What I lost when I moved to California is my identity. When I lived in Carbondale, Illinois, I had been a cyclist, first and foremost, which I full well understand was a misplaced form of identity. I should have thought of myself as a professor and a writer because those things were my official profession, but to be a professor and a writer in Carbondale - for me - was a constant humiliation, working in the kind of department where I'd teach books and my colleagues would tell my students that those books I was teaching were bad, not to mention that somewhere in there I wrote and published a book that detailed widespread heavy drinking in the English department, and consequently I was reduced to Turd Status after that. One definite aspect of Turd Status, especially at a university in a small town where people are bored shitless and can't think of anything else to do with their lives but to ponder university matters, is that once a person has been assigned Turd Status, this status is irrevocable. True enough, maybe folks could have read my account of widespread drinking in the department and instead of telling me I should seek work elsewhere they might have thought, Damn, there are a lot of terrible drunks around here; maybe we should do something about it? But they didn't. Therefore, I was a cyclist. My best friends were cyclists. We rode all day together and at night, we would get together and have fellowship and watch ball games and play music. We were people comfortable in Spandex. We wore sandals with sox. We were dorks, by California standards, but we were happy. And as far as I know, my cycling friends in Carbondale - the Heckawee - are still happy. The people from the English department? I wouldn't know. They were never my friends anyway. I haven't heard a word from any of them since I left.

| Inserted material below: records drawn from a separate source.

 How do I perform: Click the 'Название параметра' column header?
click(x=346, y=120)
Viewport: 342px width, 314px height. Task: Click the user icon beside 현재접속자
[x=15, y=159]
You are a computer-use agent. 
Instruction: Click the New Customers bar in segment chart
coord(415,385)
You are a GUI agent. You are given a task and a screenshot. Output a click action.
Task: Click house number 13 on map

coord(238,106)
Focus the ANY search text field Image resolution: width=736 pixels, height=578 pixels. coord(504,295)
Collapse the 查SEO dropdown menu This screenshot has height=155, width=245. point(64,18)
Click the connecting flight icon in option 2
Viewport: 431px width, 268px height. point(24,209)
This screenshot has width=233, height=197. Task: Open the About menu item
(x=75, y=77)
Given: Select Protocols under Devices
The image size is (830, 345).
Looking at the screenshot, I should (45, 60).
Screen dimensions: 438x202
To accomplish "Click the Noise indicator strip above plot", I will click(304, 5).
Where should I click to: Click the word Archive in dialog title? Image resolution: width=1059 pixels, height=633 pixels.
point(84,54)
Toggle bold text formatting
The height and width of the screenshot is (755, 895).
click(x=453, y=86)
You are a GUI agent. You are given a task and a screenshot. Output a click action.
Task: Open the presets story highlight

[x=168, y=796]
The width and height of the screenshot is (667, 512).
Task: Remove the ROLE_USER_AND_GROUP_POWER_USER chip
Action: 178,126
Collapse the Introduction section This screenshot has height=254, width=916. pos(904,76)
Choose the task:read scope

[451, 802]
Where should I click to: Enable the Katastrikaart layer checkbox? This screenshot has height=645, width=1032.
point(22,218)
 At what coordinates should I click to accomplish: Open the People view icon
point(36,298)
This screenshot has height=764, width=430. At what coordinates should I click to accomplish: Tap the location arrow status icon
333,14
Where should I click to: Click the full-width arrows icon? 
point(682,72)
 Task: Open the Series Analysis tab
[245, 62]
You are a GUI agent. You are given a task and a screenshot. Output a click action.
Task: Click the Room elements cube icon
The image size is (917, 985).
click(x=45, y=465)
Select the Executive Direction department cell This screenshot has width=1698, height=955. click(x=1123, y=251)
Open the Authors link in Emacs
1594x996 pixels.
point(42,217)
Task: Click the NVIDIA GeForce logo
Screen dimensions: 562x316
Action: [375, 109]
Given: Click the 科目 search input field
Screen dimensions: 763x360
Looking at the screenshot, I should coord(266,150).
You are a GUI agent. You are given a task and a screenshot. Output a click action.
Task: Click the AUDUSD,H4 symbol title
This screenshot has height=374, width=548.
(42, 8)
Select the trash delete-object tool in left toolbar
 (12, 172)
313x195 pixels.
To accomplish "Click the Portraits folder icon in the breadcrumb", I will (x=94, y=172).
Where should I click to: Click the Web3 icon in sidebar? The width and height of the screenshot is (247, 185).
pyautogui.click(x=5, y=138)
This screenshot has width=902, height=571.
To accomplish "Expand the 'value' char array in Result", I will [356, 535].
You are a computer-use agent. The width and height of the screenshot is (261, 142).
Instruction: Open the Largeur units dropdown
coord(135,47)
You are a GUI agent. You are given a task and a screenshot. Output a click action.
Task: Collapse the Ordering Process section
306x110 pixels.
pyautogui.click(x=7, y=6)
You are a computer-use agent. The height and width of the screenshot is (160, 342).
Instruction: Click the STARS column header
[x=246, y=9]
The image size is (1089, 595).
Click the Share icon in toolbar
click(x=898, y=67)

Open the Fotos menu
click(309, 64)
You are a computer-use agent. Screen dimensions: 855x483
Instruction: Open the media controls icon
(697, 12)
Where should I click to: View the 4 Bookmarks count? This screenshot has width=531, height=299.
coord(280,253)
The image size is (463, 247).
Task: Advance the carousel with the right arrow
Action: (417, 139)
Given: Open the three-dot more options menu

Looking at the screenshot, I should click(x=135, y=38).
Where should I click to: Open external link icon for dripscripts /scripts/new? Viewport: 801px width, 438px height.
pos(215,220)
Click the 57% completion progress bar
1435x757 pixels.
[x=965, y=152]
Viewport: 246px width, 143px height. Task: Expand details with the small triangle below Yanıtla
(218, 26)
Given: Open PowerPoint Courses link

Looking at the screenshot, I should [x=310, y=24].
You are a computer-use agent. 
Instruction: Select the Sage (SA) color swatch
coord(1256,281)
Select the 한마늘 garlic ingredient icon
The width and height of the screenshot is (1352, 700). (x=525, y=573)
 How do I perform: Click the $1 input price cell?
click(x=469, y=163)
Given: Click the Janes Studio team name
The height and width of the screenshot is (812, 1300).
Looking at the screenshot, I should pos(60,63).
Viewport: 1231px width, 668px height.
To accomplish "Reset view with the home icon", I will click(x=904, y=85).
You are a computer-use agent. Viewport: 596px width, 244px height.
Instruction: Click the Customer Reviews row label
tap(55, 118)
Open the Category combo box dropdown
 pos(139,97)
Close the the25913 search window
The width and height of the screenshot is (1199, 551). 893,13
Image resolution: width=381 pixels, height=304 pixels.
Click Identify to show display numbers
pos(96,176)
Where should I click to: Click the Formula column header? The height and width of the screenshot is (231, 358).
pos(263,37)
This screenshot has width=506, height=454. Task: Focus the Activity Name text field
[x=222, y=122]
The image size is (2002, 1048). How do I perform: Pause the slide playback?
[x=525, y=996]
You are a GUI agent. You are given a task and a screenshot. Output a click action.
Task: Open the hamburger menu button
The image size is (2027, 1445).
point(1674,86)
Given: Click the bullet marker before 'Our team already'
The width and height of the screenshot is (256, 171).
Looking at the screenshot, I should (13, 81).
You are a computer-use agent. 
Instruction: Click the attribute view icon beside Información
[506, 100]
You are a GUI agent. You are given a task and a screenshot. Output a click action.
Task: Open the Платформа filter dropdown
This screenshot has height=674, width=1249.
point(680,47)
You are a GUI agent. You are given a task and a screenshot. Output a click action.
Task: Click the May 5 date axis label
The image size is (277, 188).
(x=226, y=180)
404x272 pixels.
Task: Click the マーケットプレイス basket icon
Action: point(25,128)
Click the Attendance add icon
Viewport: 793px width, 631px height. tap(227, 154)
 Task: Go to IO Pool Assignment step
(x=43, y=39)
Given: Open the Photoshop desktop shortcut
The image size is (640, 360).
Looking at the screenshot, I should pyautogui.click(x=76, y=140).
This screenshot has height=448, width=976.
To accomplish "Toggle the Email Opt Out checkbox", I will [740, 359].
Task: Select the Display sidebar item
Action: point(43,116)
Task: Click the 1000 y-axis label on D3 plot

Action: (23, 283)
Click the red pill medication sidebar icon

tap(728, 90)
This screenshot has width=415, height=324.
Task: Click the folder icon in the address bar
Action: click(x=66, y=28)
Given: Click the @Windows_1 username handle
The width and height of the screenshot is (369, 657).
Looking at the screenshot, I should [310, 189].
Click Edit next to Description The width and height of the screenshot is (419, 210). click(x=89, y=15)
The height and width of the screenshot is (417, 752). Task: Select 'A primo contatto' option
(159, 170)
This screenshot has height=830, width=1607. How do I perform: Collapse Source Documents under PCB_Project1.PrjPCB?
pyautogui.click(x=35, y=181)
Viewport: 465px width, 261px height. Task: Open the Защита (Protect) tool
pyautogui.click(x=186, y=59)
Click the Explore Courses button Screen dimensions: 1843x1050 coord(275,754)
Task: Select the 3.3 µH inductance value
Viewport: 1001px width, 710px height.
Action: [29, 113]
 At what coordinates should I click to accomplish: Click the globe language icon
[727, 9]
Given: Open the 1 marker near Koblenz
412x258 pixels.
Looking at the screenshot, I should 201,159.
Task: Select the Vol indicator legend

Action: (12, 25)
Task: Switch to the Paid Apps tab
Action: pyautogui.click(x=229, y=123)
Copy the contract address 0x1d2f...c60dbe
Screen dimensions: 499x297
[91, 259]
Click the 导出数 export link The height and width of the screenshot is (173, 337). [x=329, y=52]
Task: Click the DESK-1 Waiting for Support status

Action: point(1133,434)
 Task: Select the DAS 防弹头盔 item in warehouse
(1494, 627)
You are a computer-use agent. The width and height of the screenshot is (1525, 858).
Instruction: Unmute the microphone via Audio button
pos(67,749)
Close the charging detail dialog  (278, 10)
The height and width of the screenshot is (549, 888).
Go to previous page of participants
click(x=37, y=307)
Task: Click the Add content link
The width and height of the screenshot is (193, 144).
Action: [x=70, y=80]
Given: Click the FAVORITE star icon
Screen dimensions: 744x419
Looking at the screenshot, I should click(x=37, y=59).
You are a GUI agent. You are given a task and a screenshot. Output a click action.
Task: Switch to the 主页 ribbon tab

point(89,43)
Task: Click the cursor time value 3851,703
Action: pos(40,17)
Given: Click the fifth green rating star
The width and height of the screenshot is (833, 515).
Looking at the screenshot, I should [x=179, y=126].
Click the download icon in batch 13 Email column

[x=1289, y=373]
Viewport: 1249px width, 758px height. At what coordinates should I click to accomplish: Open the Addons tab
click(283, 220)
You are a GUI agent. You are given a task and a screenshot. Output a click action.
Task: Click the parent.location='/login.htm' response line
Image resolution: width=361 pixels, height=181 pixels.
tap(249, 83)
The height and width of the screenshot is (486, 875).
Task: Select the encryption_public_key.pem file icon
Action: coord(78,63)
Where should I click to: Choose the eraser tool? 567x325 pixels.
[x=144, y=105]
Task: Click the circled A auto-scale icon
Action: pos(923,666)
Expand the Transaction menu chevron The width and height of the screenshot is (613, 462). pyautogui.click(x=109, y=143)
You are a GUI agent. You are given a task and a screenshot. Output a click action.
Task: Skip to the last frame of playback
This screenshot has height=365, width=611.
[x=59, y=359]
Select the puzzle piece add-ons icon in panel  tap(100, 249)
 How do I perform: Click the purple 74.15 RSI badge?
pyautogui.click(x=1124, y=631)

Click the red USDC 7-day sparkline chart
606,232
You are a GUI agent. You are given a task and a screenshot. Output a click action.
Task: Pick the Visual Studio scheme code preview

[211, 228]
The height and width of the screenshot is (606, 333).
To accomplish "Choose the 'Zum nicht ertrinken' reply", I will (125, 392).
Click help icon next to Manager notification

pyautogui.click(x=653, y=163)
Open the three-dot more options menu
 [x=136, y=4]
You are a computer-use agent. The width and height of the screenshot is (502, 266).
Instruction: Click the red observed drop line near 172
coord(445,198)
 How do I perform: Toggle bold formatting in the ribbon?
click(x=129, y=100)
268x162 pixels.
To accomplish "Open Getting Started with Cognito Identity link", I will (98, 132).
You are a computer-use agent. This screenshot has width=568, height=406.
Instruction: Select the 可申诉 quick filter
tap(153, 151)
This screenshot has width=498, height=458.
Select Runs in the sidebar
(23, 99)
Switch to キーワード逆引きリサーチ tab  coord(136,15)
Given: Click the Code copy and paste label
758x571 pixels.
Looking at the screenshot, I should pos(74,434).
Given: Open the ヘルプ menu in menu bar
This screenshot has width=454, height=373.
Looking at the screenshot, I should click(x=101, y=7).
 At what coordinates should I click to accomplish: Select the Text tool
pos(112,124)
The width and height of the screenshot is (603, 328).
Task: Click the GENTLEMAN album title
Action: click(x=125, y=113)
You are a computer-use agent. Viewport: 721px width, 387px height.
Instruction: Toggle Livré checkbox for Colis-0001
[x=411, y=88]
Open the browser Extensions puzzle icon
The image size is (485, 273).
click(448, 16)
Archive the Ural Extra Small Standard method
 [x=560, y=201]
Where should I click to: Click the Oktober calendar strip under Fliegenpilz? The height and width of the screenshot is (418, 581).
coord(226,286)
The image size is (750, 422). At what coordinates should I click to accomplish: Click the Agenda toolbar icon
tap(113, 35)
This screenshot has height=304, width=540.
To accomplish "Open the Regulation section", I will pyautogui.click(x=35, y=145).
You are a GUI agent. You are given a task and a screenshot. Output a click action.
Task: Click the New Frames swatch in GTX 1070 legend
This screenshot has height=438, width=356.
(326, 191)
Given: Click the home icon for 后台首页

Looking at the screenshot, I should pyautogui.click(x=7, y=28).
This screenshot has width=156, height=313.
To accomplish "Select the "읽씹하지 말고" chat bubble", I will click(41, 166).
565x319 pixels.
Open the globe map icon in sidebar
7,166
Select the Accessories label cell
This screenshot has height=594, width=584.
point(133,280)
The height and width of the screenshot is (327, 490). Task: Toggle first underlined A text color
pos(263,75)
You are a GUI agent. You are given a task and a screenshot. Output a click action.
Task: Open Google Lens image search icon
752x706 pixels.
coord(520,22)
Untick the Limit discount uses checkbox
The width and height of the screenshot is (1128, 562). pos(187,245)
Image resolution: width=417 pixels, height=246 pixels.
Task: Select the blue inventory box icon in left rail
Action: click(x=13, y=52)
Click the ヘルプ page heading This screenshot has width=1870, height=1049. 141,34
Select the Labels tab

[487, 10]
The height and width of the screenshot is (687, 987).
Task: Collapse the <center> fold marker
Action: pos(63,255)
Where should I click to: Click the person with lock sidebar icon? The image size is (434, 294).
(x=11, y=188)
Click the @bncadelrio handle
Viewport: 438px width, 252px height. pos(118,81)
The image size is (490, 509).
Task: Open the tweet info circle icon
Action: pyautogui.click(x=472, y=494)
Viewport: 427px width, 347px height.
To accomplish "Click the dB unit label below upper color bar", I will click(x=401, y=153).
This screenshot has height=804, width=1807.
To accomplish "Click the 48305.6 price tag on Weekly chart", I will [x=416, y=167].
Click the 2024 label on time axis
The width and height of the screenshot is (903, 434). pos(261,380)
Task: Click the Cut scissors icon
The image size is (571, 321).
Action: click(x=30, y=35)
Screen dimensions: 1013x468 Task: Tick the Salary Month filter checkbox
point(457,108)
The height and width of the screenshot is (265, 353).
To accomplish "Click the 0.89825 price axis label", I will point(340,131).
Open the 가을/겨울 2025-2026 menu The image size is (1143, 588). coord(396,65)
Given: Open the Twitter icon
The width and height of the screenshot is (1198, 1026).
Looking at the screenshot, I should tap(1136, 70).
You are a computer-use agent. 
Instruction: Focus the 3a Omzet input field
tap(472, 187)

But Seth is my good buddy, one of the best friends I've had. And he thinks Spandex is stupid. And his thoughts about Paul Hindemith? I wouldn't even want to ask him. But the guy likes to ride bikes. And he's a writer, too, a really good one. So when we took bikes up to the Sierras that day, either something was right with this picture or something was horribly wrong.
The family cabin sits at 7200 feet, in a Sequoia Grove, with some of the best-looking mountain bike trails probably in the world (which is why the location must remain secret), and to make this short tale even shorter, Seth and I went for a ride up there and couldn't hardly breathe because we live at sea level and the air is just way too thin in the mountains. We suffered. We had to take breaks every fifteen minutes. We thought we were going to die. Since I had come to California, I had done absolutely everything to put aside my life as a cyclist. I had come here to be a writer, not a cyclist, but until that day, in the high mountains, I had been miserable in California. You see, to suffer in the thin mountain air, to roll on perfect trails, can life possibly get any better than this? And why had I let that all go?
The point is, cycling is not really the meaning of life but without cycling, at least for me, life has no meaning. I love it. It's me. It's who I am. It's why I want to get up in the morning each day, not because I don't want to work and to be productive professionally (I want to do all that) but because the reward I can have for my efforts is I can ride my bike. I want to train again and race again and keep on training and racing till I'm unable to prop myself upright on my bike.
Whew, that felt good to say.
I know. I shouldn't have mentioned all this. You were more interested in Merle.